Одним из симптомов болезни стала любовь к полям, стремление быть поближе к животным и одновременно подальше от людей. Главным моим наставником в этом деле следует считать беднягу Меджнуна[39], который построил гнездо для птиц на своей голове. А вместе с ним и других прославленных поэтов: Ферхада, Керема и Камбера[40]. Их недуг принял форму девичьего лика, заставляя влюбленных разбить свой саз[41]и бежать в пустыни и горы...
Но у меня была другая причина для страданий: отец с матерью, а точнее, то один, то другая. Интересно, покинула бы меня болезнь, если бы я в тот момент воссоединился с ними? Думаю, нет. Пробыв совсем недолго рядом с ее кроватью, его ножами для прививки деревьев и банками с краской, я, скорее всего, убежал бы вновь в поля и на расстоянии упивался своей тоской.
Интерес каймакама к литературе выражался не только в заучивании и повторении старинных бейтов. Любил он и новые книги, поэтому обязательно заказывал их из Стамбула, как только весть о появлении новинок достигала его ушей. При этом скупость, а точнее, бедность каймакама доходила до крайности: он никак не мог купить себе новый галстук, хотя старый от длительной носки больше напоминал веревку.
Этот человек считал, что обязан научить меня мыслить, и усердно предлагал некоторые новые книги. А с другой стороны, настаивал, чтобы я занимался каллиграфией и заучивал старые стихи. Поначалу он с особой настойчивостью предлагал мне переводной роман «Рафаэль», повторяя: «Значительное произведение. Газета «Икдам» организовала конкурс и отдала его на перевод трем разным писателям. Читай эту книгу как учебник, заодно узнаешь новые слова».
В нашем доме никто не читал книг, да и не было ничего, кроме Мухаммедие[42]и дивана Фузули[43], поэтому тяги к чтению у меня не возникло. Стоило мне открыть каймакамовского «Рафаэля», как с улицы доносился голос какой-нибудь девушки или я вспоминал о неотложном деле, заламывал уголок страницы и откладывал книгу в сторону.
Однажды, отдыхая в палатке дорожных рабочих близ Бодрума, я обнаружил «Рафаэля» в своей сумке. Лишь Аллах знает, как там оказалась книга, но на этот раз, несмотря на полное безразличие, которое сковывало тело и мысли, я не смог от нее оторваться.
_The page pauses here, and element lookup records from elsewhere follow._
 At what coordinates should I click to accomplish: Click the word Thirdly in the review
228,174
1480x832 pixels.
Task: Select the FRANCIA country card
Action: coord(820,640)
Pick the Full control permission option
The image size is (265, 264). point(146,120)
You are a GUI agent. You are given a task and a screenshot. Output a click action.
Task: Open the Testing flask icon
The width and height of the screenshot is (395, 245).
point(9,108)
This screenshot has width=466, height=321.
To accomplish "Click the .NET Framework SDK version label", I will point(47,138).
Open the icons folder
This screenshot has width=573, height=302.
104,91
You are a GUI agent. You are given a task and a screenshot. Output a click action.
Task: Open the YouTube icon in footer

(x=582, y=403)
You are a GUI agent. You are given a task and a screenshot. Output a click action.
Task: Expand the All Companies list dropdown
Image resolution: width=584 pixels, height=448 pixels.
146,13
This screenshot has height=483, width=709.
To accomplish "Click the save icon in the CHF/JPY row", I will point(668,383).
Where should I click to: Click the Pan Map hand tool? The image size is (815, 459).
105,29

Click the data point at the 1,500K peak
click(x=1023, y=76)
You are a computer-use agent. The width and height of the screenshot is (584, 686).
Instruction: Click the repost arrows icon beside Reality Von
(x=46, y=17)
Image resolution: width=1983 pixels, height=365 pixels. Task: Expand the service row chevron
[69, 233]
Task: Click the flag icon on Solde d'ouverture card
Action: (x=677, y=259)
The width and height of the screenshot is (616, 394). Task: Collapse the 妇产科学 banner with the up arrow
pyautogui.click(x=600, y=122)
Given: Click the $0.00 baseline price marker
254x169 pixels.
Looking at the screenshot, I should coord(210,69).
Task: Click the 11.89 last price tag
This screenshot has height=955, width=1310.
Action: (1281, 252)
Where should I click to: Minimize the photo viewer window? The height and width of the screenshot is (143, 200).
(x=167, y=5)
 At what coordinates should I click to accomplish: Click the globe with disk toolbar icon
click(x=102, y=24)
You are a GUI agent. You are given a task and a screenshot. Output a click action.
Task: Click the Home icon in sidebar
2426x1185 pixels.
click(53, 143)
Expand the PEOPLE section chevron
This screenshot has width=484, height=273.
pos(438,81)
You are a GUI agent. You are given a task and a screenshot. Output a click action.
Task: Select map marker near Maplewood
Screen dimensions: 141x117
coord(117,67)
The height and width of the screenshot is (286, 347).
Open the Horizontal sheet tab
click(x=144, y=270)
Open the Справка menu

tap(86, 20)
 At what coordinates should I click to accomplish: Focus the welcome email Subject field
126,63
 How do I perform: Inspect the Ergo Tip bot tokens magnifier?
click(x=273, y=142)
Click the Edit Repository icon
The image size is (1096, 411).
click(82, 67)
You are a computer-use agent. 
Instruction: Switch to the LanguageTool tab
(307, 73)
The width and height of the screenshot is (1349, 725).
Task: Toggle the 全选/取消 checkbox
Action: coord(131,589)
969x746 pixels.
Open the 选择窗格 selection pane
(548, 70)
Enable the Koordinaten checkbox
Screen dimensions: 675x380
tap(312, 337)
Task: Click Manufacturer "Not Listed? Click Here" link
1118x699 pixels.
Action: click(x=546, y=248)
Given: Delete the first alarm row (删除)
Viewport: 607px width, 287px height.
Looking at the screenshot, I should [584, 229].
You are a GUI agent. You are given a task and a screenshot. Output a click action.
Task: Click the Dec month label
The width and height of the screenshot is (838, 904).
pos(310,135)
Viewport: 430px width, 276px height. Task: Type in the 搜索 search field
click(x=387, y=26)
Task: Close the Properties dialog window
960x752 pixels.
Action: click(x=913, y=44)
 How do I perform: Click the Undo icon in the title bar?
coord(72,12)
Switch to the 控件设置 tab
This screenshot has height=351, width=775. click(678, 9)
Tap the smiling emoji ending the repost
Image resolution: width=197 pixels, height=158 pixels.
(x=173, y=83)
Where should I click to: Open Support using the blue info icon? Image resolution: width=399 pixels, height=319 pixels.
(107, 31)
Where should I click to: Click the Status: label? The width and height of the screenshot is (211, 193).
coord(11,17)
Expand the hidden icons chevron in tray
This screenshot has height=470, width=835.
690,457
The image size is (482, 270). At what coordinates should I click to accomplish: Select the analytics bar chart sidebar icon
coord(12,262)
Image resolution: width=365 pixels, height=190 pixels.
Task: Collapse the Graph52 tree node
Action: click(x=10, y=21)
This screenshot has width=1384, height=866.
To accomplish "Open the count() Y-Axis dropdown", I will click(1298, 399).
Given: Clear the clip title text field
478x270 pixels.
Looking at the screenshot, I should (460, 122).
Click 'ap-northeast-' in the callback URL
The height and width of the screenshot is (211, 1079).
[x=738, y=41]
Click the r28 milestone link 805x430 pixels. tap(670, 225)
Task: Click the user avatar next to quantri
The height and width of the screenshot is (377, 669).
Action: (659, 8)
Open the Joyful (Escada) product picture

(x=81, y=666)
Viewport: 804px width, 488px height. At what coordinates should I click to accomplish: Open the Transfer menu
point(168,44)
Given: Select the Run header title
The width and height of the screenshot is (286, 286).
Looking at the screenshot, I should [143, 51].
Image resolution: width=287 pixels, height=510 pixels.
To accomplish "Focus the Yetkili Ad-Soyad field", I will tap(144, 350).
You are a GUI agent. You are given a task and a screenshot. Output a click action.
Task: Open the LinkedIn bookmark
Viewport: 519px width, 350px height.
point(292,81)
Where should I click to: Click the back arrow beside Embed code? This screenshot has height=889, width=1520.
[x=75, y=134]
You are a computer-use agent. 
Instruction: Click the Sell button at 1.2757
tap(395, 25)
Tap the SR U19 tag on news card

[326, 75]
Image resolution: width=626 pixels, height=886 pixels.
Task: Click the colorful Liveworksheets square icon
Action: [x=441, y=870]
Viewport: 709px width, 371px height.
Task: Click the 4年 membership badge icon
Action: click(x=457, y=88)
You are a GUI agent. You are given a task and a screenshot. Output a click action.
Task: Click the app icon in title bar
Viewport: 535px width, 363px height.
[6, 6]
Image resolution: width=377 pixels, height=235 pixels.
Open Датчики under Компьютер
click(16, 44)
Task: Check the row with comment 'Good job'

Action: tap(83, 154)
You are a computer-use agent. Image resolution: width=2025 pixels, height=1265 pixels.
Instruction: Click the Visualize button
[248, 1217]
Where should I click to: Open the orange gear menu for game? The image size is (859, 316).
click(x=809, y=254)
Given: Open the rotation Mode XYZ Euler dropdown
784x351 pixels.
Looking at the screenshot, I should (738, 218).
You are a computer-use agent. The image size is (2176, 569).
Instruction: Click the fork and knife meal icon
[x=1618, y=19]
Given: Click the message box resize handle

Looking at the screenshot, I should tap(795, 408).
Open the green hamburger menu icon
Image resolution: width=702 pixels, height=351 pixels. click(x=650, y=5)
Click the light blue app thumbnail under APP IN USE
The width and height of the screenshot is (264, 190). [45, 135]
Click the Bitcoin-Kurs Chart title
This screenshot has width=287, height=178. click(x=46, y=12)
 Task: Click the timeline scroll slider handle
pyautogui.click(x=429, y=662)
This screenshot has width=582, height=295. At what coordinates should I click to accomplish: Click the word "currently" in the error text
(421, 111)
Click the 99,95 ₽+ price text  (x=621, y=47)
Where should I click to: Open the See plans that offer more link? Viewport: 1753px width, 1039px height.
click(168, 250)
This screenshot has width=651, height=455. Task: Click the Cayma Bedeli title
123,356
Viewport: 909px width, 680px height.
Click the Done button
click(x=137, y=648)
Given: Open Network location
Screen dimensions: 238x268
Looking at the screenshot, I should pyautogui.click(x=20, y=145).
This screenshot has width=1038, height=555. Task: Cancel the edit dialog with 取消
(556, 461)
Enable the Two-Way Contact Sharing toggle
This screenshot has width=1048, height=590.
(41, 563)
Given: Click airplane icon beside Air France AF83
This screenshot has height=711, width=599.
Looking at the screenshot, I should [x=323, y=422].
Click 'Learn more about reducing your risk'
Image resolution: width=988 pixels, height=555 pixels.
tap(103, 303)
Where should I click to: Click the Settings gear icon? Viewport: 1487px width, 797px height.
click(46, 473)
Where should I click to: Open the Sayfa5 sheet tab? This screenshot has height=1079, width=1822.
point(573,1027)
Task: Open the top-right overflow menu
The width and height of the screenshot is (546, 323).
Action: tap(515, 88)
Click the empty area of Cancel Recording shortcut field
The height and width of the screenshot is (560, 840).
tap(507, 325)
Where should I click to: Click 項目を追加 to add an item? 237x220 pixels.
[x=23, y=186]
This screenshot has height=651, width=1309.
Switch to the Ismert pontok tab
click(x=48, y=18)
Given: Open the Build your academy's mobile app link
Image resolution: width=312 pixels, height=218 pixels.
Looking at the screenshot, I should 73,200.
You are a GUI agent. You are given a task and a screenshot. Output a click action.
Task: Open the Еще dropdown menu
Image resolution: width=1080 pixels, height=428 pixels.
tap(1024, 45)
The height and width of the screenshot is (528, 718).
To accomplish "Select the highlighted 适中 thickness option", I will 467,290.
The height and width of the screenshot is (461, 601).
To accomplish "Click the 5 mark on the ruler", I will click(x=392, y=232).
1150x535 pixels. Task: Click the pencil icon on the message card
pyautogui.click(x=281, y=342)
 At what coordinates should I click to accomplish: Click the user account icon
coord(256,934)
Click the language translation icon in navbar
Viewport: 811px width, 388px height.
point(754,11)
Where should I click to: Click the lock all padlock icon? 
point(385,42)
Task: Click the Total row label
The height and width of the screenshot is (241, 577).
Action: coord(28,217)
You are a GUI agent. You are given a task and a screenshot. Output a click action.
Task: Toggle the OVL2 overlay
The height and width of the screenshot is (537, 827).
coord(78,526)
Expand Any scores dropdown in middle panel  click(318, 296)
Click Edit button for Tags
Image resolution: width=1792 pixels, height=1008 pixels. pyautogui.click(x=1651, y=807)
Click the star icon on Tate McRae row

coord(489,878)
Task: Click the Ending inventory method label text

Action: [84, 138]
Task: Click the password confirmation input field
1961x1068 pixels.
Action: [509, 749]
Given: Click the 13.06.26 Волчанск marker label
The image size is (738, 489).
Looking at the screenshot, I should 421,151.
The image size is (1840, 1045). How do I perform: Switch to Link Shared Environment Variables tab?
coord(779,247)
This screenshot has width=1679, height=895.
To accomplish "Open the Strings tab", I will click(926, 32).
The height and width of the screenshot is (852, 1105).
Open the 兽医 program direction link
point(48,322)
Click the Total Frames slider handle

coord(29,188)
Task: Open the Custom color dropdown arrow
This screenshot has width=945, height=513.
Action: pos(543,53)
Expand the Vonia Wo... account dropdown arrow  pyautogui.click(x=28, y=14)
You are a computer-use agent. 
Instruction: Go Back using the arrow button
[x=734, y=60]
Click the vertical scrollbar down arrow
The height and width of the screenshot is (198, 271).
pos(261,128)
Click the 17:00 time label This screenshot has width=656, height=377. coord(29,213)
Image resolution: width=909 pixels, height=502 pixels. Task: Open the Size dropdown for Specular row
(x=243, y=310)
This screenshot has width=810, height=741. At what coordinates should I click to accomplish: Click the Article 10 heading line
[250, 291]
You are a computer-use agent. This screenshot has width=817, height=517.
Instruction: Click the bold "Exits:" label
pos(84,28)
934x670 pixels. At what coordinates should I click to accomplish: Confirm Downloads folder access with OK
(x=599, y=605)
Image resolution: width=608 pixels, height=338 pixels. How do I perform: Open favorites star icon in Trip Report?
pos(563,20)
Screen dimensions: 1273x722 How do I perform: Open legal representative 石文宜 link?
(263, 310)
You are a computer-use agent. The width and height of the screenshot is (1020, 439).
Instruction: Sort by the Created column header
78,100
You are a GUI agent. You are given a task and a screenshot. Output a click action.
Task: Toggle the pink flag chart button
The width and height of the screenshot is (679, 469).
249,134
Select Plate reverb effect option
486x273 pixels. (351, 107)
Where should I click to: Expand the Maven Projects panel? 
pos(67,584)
Герой романа, насколько я помню, бродил по горам Савойи совсем один, ночевал близ заброшенных водопадов, в ветхом помещении бывшей водяной мельницы и читал книги при свете огарка свечи, совсем как я. К тому же он влюбился в женщину, больную чахоткой. А однажды, когда они плыли в лодке, привязал ее руку к своей и решил броситься в озеро.